Artikel 7. Subsidiabele kosten

  • 1.

    Subsidiabel zijn de kosten van beroepsmatig door een deskundige verleende of te verlenen advisering als bedoeld in artikel 5, welke voor rekening van de agrarische onderneming komen en niet anderszins vergoed zijn of voor vergoeding in aanmerking komen.

  • 2.

    In aanvulling op het bepaalde in artikel 1.5, eerste lid, van de Procedureregeling wordt geen subsidie verstrekt voor kosten van ondersteuning of bijstand uit hoofde van een rechtsbijstandsverzekering.

  • 3.

    Artikel 1.5, eerste lid, aanhef en onder a van de Procedureregeling is niet van toepassing.

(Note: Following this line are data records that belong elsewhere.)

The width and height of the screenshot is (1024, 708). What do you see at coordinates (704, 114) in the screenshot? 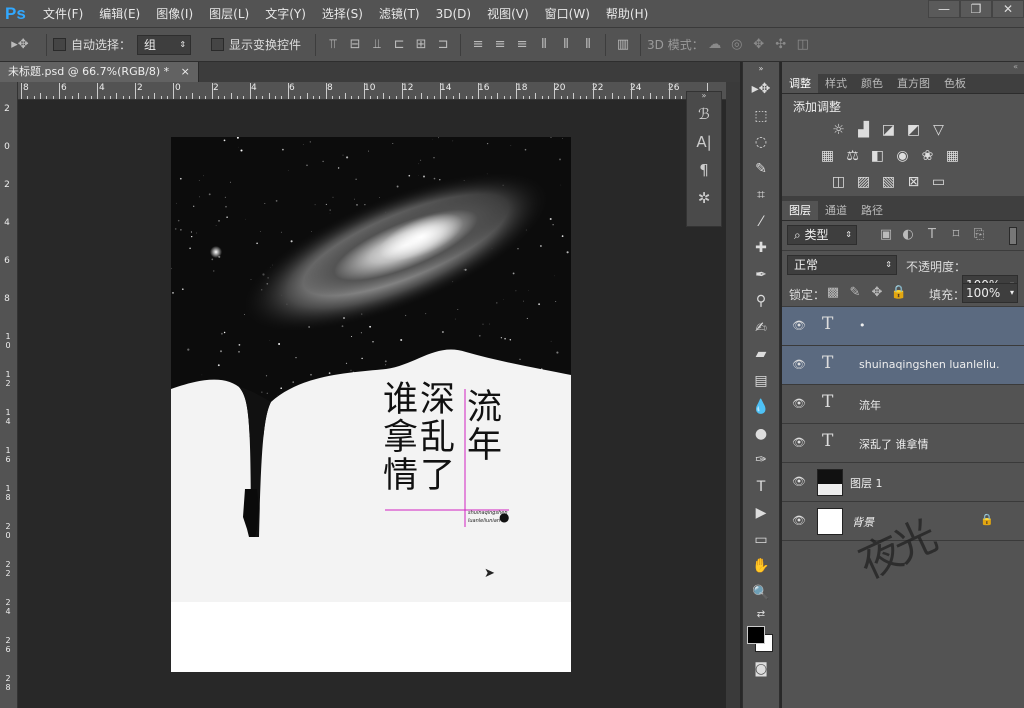
I see `paragraph-styles-icon: ℬ` at bounding box center [704, 114].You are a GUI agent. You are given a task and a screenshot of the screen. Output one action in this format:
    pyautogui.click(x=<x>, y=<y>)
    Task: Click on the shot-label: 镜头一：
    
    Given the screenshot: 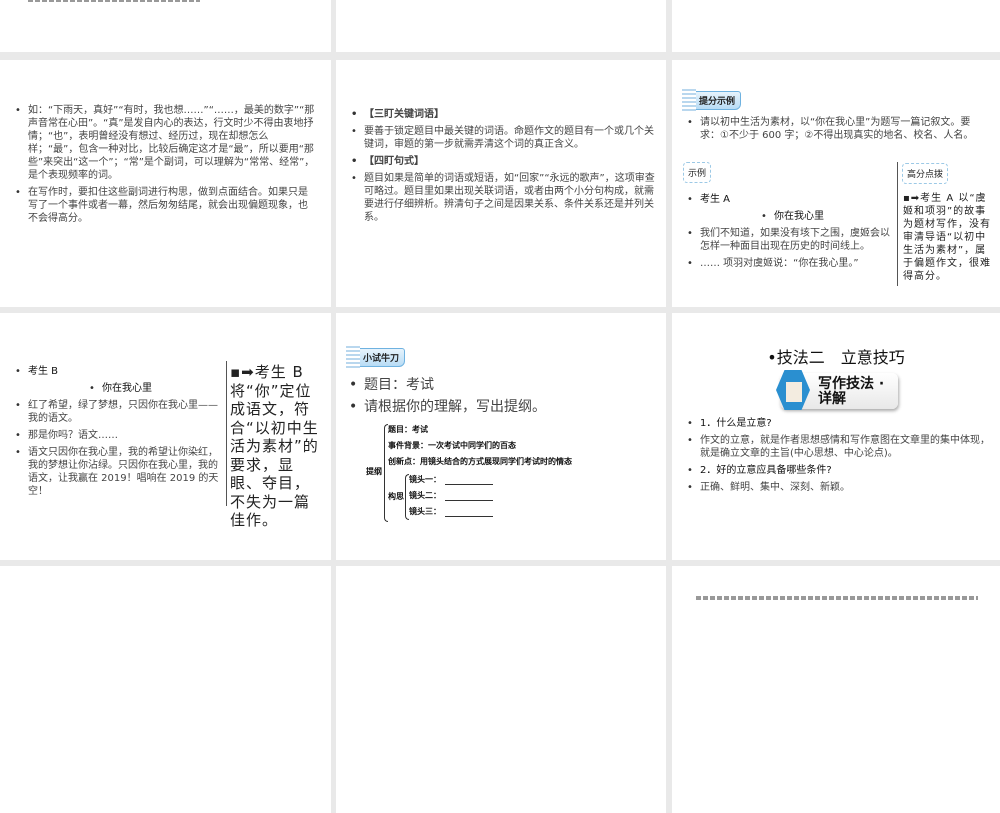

Artikel 8. Weigeringsgronden

  • 1.

    Onverminderd het bepaalde in de artikelen 4:25 en 4:35 Algemene wet bestuursrecht en artikel 2.5 van de Procedureregeling, wordt de subsidie in ieder geval geweigerd indien:

    • a.

      toekenning van de subsidie niet bijdraagt aan het in artikel 2 vermelde doel van deze regeling;

    • b.

      aanvrager niet tot de in artikel 3 vermelde doelgroep behoort;

    • c.

      er geen sprake is van subsidiabele activiteiten als bedoeld in artikel 5 of subsidiabele kosten als bedoeld in artikel 7;

    • d.

      een aanvraag betrekking heeft op activiteiten waarvoor al een subsidie op grond van deze regeling is aangevraagd;

    • e.

      de subsidiabele activiteiten eerder dan drie maanden voor het moment van binnenkomst van de aanvraag tot subsidieverlening hebben plaatsgevonden;

    • f.

      niet voldaan wordt aan de voorwaarden van de Verordening op de-minimissteun; of,

    • g.

      voor het tijdvak waarin de aanvraag is ingediend, geen subsidieplafond vastgesteld is.

  • 2.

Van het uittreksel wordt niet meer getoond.